* Dataset entries:
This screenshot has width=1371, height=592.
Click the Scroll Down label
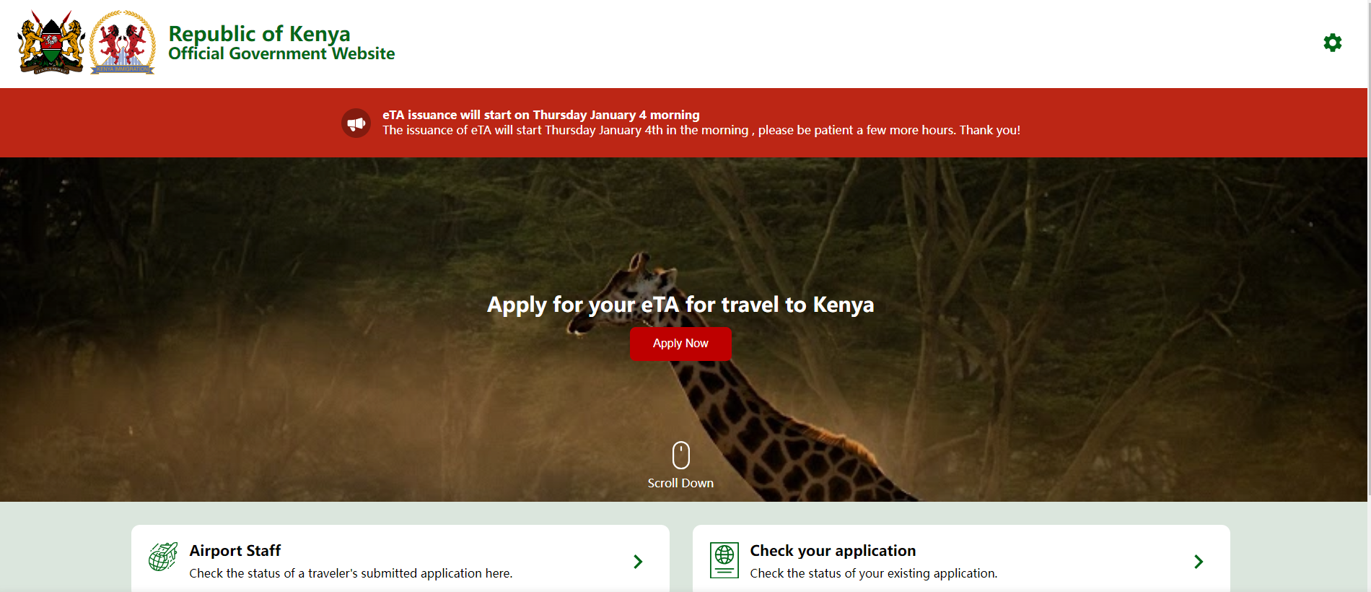point(680,483)
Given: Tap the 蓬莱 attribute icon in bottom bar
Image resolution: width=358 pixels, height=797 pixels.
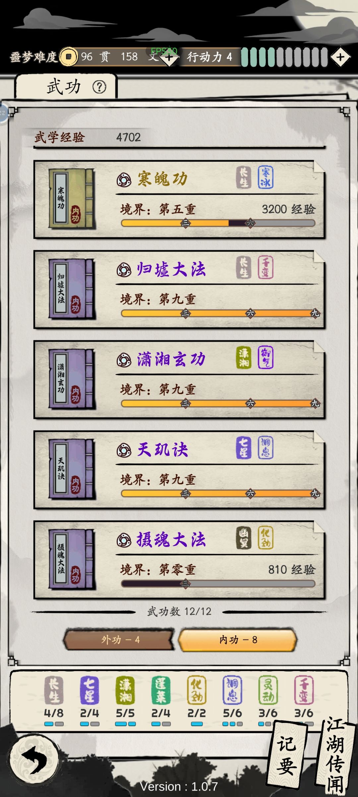Looking at the screenshot, I should pyautogui.click(x=161, y=690).
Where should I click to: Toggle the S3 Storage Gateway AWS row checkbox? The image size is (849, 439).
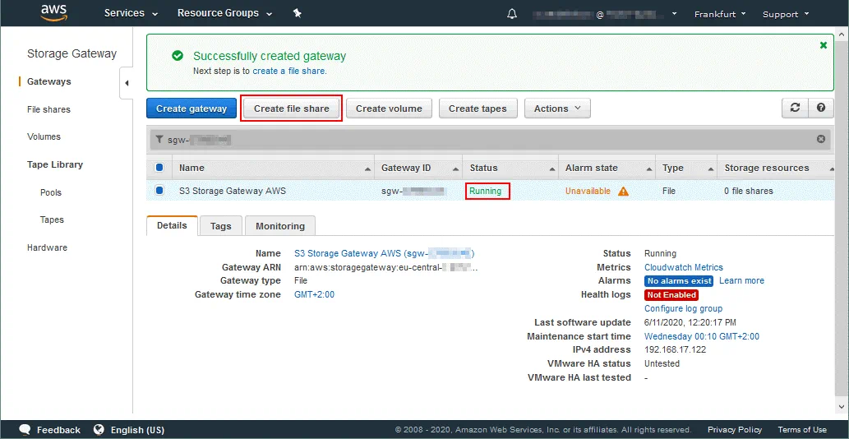(x=159, y=191)
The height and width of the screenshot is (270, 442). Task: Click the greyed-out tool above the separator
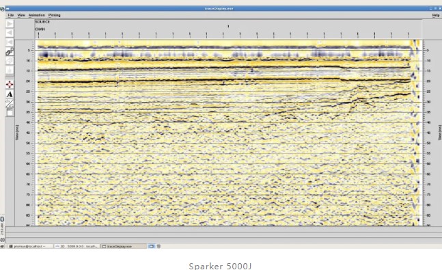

* AIM OF THE EXERCISE: Turn every line of the data above into a JSON list of strings, one string per line, skipping blank lines. Leave the picture placeholders out.

* TASK RESULT:
[
  "This screenshot has width=1371, height=592.",
  "Click the Scroll Down label",
  "point(680,483)",
  "Given: Tap the 蓬莱 attribute icon in bottom bar",
  "Image resolution: width=358 pixels, height=797 pixels.",
  "Looking at the screenshot, I should pyautogui.click(x=161, y=690).",
  "Where should I click to: Toggle the S3 Storage Gateway AWS row checkbox? The image size is (849, 439).",
  "(x=159, y=191)",
  "The height and width of the screenshot is (270, 442). Task: Click the greyed-out tool above the separator"
]